Breakpoint Detection¶
Using Pettitt's test to identify sudden changes in adjustment patterns:
Uₖ = Σᵢ₌₁ᵏ Σⱼ₌ₖ₊₁ⁿ sgn(Bⱼ - Bᵢ)
The most probable breakpoint occurs at k where |Uₖ| is maximum.
3.3 Spatial Analysis¶
Test for spatial autocorrelation using Moran's I:
I = (N/W) × (Σᵢ Σⱼ wᵢⱼ(βᵢ - β̄)(βⱼ - β̄)) / (Σᵢ(βᵢ - β̄)²)
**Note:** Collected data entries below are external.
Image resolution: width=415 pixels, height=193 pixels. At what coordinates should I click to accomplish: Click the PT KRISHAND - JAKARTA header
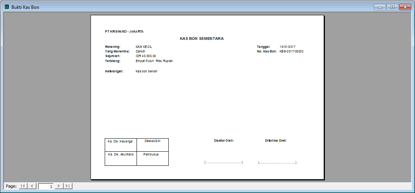tap(124, 31)
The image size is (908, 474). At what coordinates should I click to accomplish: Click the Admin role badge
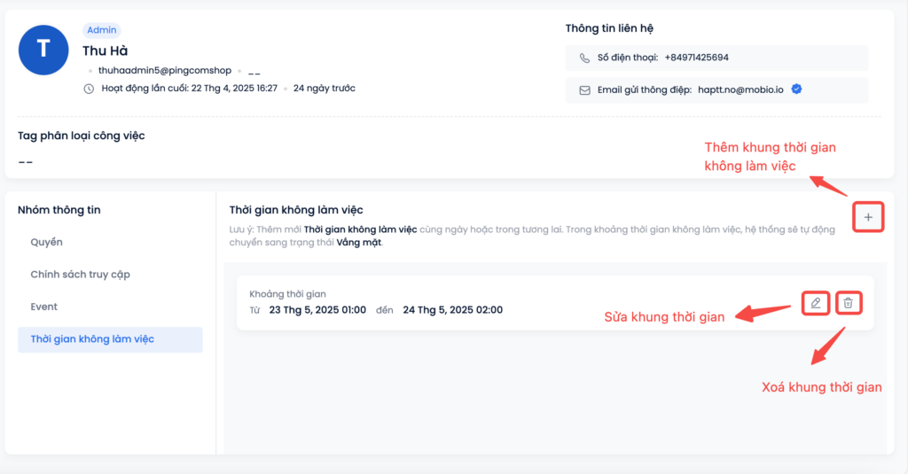(102, 30)
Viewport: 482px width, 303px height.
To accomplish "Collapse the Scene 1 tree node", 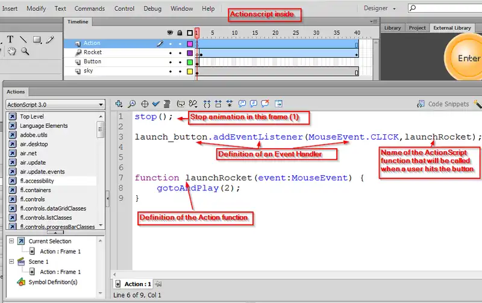I will point(12,262).
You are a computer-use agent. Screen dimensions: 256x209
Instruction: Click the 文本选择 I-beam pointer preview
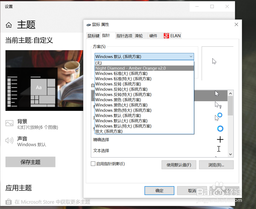(x=220, y=149)
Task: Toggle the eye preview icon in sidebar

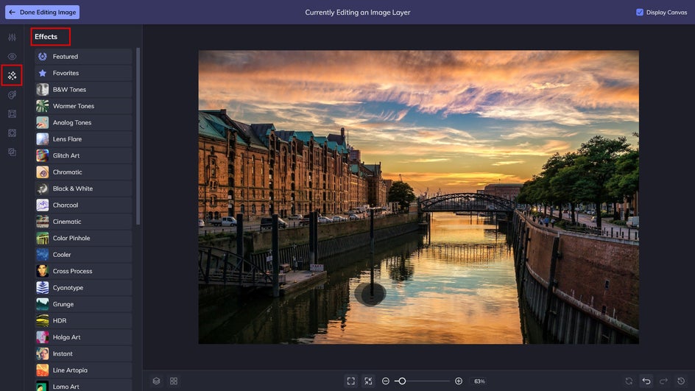Action: click(12, 56)
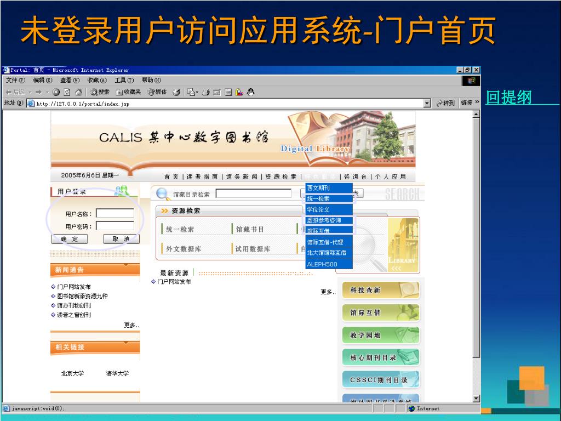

Where wᵢⱼ are spatial weights based on distance.
4. Control Analyses¶
4.1 Urban vs Rural Stratification¶
Station Classification¶
Stations are classified based on distance to cities with population >50,000:
- Urban Core: ≤25 km from large city
- Urban: 25-50 km from large city
- Suburban: 50-100 km from large city
- Rural: >100 km from any large city
For analysis, these are simplified to binary classification: - Urban: Stations within 100 km of cities >50k population (includes urban core, urban, and suburban) - Rural: Stations >100 km from any city >50k population
Temporal Filtering for Urban/Rural Analysis¶
To ensure consistent time series comparison, stations are filtered by data availability: - Inclusion criterion: Station must have first year of data ≤ 1905 (within 10 years of 1895 start) - Rationale: Ensures all analyzed stations cover most of the study period (1895-2023) - Impact: Excludes 269 stations (22.1%) that began recording after 1905 - Result: 949 stations analyzed (668 urban, 281 rural)
This temporal filtering prevents bias from comparing stations with vastly different recording periods and ensures robust long-term trend analysis.
We test if bias trends differ between groups using Welch's t-test and Mann-Whitney U test.
4.2 Regional Stratification¶
Stations are grouped by climate regions to control for: - Regional climate variations - Policy implementation differences - Data density effects
4.3 Temporal Stratification¶
Analysis is performed for multiple time periods: - Full period (1895-present) - Early period (1895-1950) - Middle period (1951-1980) - Recent period (1981-present)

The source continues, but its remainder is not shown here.